##### Given records
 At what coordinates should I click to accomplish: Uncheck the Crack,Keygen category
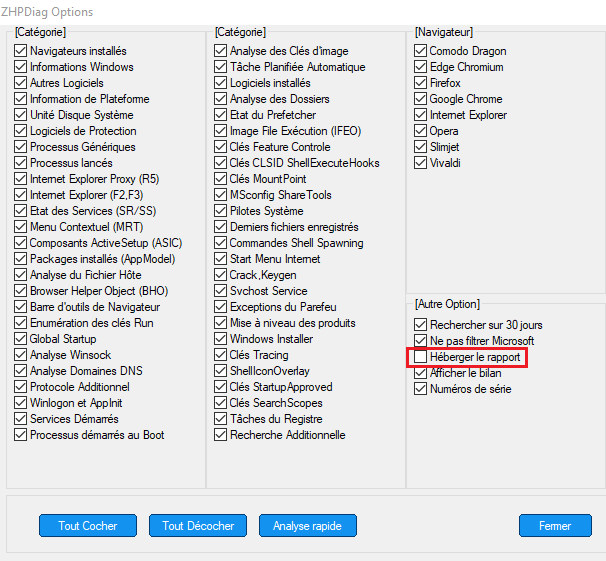coord(221,275)
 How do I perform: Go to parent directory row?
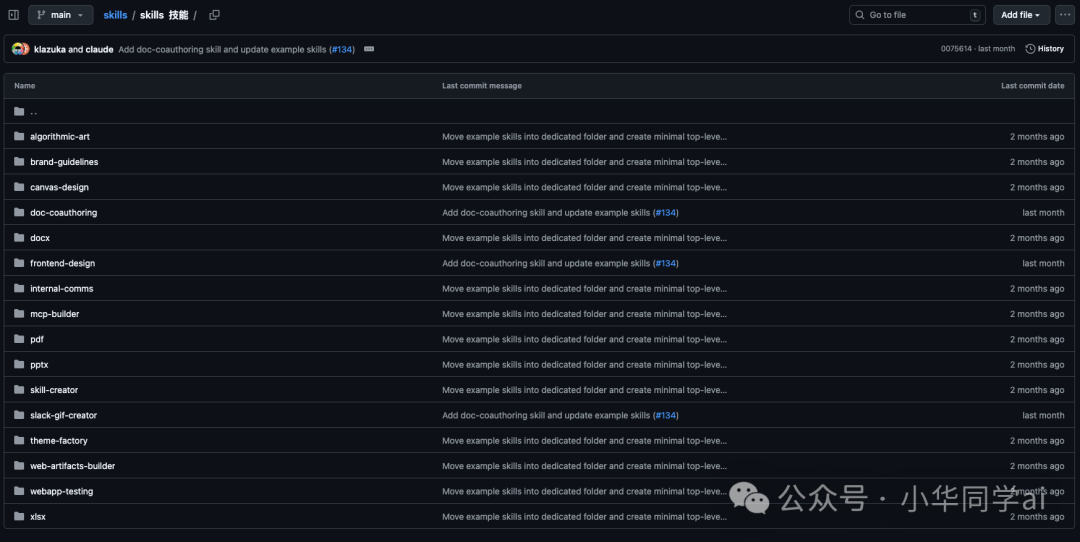(33, 112)
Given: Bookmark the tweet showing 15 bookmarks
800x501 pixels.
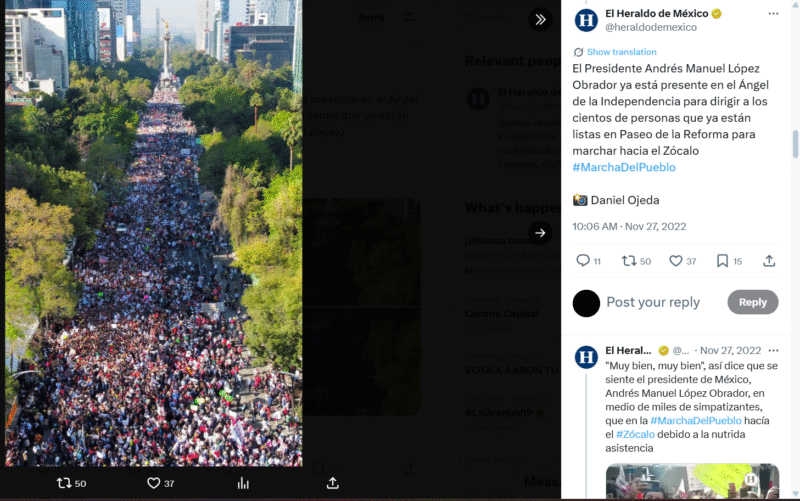Looking at the screenshot, I should pyautogui.click(x=729, y=261).
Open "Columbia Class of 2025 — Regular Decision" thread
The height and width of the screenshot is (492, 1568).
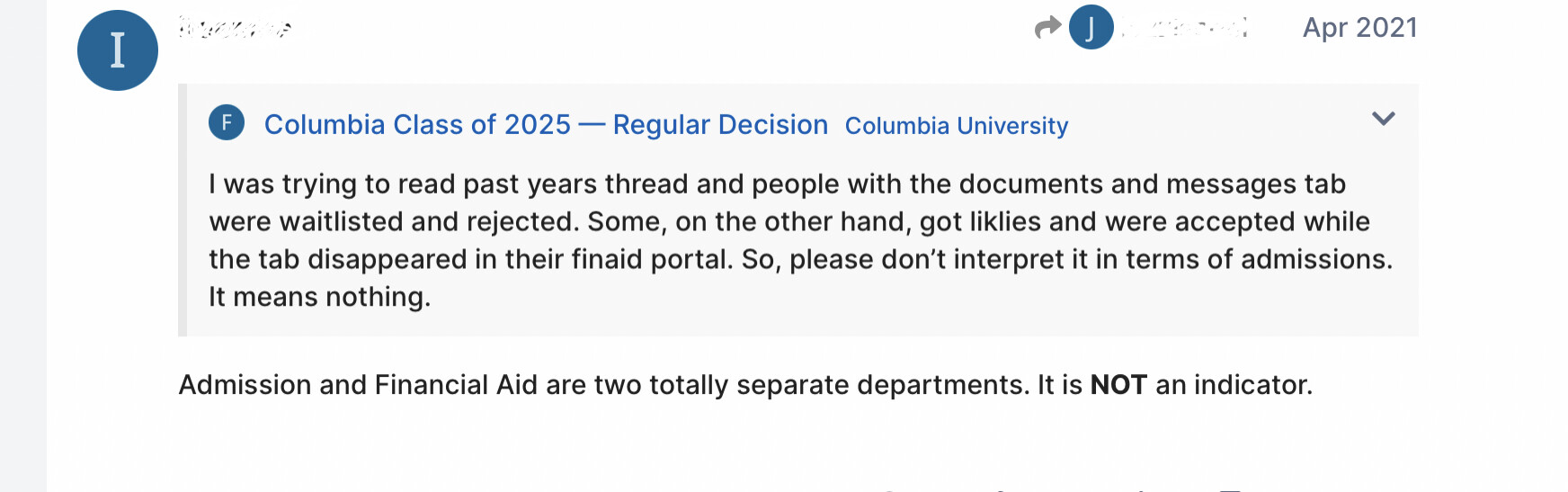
##########
▶ [What to produce]:
Set down all of the entries exactly as they stand, without any image.

▶ [Exercise solution]:
 At what coordinates should I click to accomplish: Uncheck the Crack,Keygen category
coord(221,275)
 How do I perform: Go to parent directory row?
(33, 112)
Given: Bookmark the tweet showing 15 bookmarks
800x501 pixels.
Looking at the screenshot, I should pyautogui.click(x=729, y=261).
Open "Columbia Class of 2025 — Regular Decision" thread
The height and width of the screenshot is (492, 1568).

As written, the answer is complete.